Re: "Stay off your little toys"

Discussion in 'Computer Support' started by D@Z, Dec 7, 2008.

  1. D@Z

    D@Z Guest

    I completely understand where you are coming from, Elvis had the same
    problem, no one knew how great he was and he often was thrown out of Las
    Vegas because no one knew him.......

    "WeReo_ScoTTy" <> wrote in message
    > I had a "press agent" who will go unnamed who left a voicemail, "the dead
    > man (who died 12 years ago) said I must "stay off my little toy" because
    > he got the directive from the dead man.
    > The buffoon never could spell my name right, thus preventing me from
    > showing anyone anything printed in his erratic little newsletter which he
    > called a newspaper.
    > If that's not enough he never could get anyone's mailing address right
    > either, thus causing plenty of friction between the target and your
    > mailman. Of course he never could send an EMAIL because he doesn't want "a
    > little toy" to send one on.
    > Then the manipulator/opportunist/power freak decides who is your soulmate
    > and how to talk to each individual family member.

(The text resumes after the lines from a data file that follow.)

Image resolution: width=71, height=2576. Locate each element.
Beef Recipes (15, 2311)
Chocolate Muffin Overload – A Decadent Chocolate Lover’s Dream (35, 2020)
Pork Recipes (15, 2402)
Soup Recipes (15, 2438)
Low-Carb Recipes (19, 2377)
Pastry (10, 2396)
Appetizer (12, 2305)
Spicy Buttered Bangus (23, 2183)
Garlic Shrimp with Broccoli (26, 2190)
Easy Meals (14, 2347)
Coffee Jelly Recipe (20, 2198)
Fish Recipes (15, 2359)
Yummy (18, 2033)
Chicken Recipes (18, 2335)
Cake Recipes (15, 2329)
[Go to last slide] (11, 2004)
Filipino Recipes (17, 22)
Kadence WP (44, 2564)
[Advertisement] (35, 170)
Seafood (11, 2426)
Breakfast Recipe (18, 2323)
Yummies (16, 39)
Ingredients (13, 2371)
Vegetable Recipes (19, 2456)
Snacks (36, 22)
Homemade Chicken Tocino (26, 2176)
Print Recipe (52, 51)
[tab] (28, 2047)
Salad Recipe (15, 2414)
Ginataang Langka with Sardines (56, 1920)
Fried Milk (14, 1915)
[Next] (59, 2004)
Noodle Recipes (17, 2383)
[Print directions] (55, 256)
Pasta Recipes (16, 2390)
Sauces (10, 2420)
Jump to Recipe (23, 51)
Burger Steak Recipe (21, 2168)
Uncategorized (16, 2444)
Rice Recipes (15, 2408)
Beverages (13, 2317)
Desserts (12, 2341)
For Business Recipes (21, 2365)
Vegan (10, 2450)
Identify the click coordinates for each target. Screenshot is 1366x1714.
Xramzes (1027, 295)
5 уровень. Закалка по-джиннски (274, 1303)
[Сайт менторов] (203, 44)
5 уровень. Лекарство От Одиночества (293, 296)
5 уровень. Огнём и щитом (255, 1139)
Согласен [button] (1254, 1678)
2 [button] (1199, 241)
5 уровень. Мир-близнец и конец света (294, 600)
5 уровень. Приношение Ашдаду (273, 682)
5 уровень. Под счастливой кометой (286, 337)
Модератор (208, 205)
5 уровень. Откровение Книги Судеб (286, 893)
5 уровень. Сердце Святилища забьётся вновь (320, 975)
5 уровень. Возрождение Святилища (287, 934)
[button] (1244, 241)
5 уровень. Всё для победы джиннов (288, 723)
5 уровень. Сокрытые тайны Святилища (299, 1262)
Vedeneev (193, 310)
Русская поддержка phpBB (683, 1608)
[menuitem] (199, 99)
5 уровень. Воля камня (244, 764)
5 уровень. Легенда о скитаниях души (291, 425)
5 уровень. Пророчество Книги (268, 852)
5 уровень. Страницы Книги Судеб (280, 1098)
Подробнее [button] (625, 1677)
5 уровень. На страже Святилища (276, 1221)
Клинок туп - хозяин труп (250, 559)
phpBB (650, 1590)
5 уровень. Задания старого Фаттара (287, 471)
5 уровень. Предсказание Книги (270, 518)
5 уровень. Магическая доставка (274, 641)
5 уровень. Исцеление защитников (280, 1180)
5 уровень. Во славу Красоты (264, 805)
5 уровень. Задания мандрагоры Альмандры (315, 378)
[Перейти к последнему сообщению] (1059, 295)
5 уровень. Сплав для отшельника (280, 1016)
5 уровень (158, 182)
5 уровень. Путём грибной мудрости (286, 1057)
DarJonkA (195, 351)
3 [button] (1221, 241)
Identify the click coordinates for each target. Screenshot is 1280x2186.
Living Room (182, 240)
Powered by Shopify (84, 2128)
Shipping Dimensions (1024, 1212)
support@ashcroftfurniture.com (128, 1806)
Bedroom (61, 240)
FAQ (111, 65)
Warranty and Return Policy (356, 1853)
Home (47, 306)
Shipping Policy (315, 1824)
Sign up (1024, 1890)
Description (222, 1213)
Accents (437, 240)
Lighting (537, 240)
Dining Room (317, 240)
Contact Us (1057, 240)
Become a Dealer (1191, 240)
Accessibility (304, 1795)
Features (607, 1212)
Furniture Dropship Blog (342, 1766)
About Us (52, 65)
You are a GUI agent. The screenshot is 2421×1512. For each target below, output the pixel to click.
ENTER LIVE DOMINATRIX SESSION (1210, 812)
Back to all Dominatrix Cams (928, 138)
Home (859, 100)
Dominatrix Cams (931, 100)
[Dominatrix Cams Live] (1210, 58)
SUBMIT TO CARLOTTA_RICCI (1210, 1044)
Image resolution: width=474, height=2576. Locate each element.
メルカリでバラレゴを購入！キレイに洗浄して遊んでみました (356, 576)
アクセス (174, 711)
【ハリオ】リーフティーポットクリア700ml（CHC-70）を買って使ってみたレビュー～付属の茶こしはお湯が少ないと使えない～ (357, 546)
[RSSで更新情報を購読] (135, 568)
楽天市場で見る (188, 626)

And all the while I'm
    > waiting for the dead man to get me a booking for 20-odd years.
    > Don't you know he's got a good group of us show biz veterans enRAGEd by
    > these antics by now?
    > Then he tells me to call creep 1. I call creep 1 and the next day get a
    > voicemail from creep 2 upstate THREATENING MY LIFE if I ever call creep 1
    > again.
    > Of course I'm forbidden to read Backstage and Show Business even though
    > the clairvoyant's newsletter has been missing deadlines for 4 years. I kid
    > you not.
    > Let alone sending me on wild goose chases awl over New York City to
    > fantasy "bookings." One time this con man told me I had a booking at the
    > David Letterman Show. Whew! I finally made the big time. "Wear the hat,
    > wear the hat" the fantasy newspaper mogul tells me.
    > So I put on the hat on trudge on down to The Ed Sullivan Theatre, walk in
    > the lobby, and announce myself. The great Scott Lifshine is here. The
    > befuddled show assistant comes back 15 minutes later and tells me to get
    > out of there, we've never heard of you *or* your buffoonish press agent.
    > I'll eventually get over this. After 20 years of this slipshod "publicity"
    > I finally told him I don't want to be in his next issue with the
    > newsletter.
    > It was at this point the 73 year old who gets his directives from the dead
    > man to "stay off your little toy" becomes vicious and bilious with
    > registered letters (he finally got the address right, I think) and
    > threatening blackmail-like phone calls that if I don't invest in this
    > upcoming "film" of his I will be seen in a very negative light in this
    > film.
    > For god sakes the putz can't even send out an EMAIL, let alone produce a
    > film! This is just a few examples of the complaints I've got against this
    > vicious buffoon.
    > Hey buffoon I don't appreciate you telling me when I can and cannot send
    > out an email or press notice to awl my friends out here.
    > And if you don't mind I need my "little toy" here in order to COMMUNICATE
    > with everyone on the internets. How else are they supposed to know I'm the
    > only speaker who matters in the Universities?
    > Sending this fucking creep copies of the biggest write-up in world history
    > written about me cawled One day in 1974 ... about what I did at the
    > behemoth California Jam and stuff I realize now were wastes of good
    > 11 x 17s and postage and envelopes.
    > Is there a 12 year old film producer on earth today who can't send out an
    > email to cast and crew, ASSHOLE? And you don't have any "SAG authorization
    > letters" for this fantasy little major film of yours either. SAG doesn't
    > issue authorization letters to buffoons with no email addresses, let alone
    > a website.
    > And perhaps even a Myspace, a Facebook and a Youtube may bolster up your
    > credibility in the eyes of SAG? But no, you despise the idea of anyone
    > using our "little toys" here to COMMUNICATE with each other.
    > Get rid of a buffoon today. So how's YOUR day going?